Thu | Feb 25, 2021

Keeping tabs on teen drinkers - How bartenders are preventing underage partygoers from consuming alcohol

Published:Thursday | January 7, 2021 | 12:09 AM
Taje Samuels (left) and Ryan Mitto, co-founders of WELLSKILL Entertainment, share stories of how they handle attempts by underage patrons to drink at events.
Taje Samuels (left) and Ryan Mitto, co-founders of WELLSKILL Entertainment, share stories of how they handle attempts by underage patrons to drink at events.

Whether you go out with friends occasionally or are described as a ‘party animal’, the COVID-19 pandemic has drastically changed the social scene in Jamaica. However, one thing that has not changed is the importance of consuming alcohol responsibly and reducing underage drinking and access. Programmes such as Red Stripe’s We-ID requires retailers to insist on photo identification before selling or serving alcohol products. Bartenders and mixologists also play a pivotal role as active gatekeepers. It’s a job Ryan Mitto and Taje Samuels, co-founders of WELLSKILL Entertainment, take seriously. They shared their experiences behind the bar and recommendation for fellow bartenders and mixologists.

How hard is it to guard against underage drinking?

Taje Samuels (TS): It’s sometimes easy to know when someone is underage based on the way they talk, dress and interact with their friends. But when the event is busy and things get very fast-paced, it is more difficult. An underage person can also ask someone else to buy the drink for them. So, I have to keep tabs and that can be difficult.

What are some stories that underage persons try to use to get alcohol?

Ryan Mitto (RM): You always have to be vigilant whenever you are serving alcohol, because people will try to tell you different things to get a drink. One story I hear often is that ‘It’s their birthday’, because whenever you’re at a restaurant or event, it’s the norm for bartenders to treat customers to a shot. You have to observe the customer carefully to ensure they’re above the legal drinking age. You also have to mark their faces, because they will sometimes use the same birthday story at several events to get free drinks. At the end of the day, you just have to protect them from themselves, and you have to protect yourself as well, because it could cost you more than your job — a possible prison sentence or a fine.

Do you face any resistance when you ask for ID?

RM: Some people do get offended, but you still have to stay in control of the situation and de-escalate it.

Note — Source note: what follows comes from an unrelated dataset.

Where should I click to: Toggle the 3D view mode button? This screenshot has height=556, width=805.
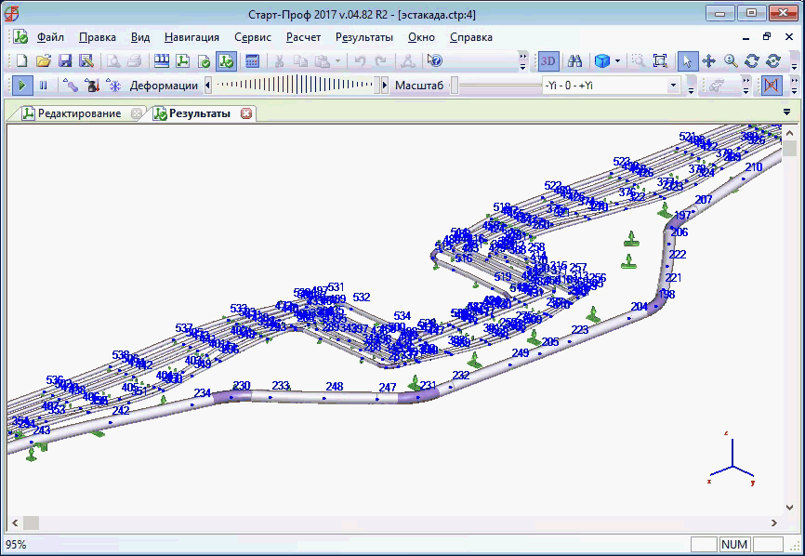(x=549, y=60)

You talk to them and let them know that it’s your job to make sure everyone at the bar or the party is safe, and that you don’t want them to leave and have something bad happen to them. That’s not something that I want on my conscience.

TS: As Ryan said, if you explain the situation to them, they will usually calm down, but you have the other 20 per cent that feel like they are above certain things. Like, if you come from a certain social class, it can take one phone call, and then the ‘boss’ will come and say give her whatever she wants. So, that is also a type of resistance that we have to deal with from time to time.

Do you think it would be easier if we had a national policy to show ID to purchase alcohol?

RM: Taje said it right when he said we need to get to an international standard. We have to make it a part of the culture of going out, that your ID is a crucial and necessary part of the drinking experience. In America, it’s like they just know that they have to have it no matter where they go. In America, you don’t even have to ask to see it, because in the line to get into the club, everybody has their ID in their hands, ready to show it. We should, and can, get to that place.

What advice would you give your colleagues on how to handle these challenges?

TS: Stand your ground, because you know you are on the right side of the issue. It will be difficult, and sometimes you might feel pressured to do something that you know is not the thing to do, but you have to always remember that you can affect somebody’s life drastically by giving them a drink, when you should not have. Always encourage people to drink responsibly.

RM: You are empowered to ensure the safety of the people that you serve. You should not be afraid to say no if you believe that someone has too much to drink or that someone is underage. You are the person that knows better, and sometimes you really do have to protect people from themselves. So, make sure that you uphold the drinking policies and do the things that you know are right.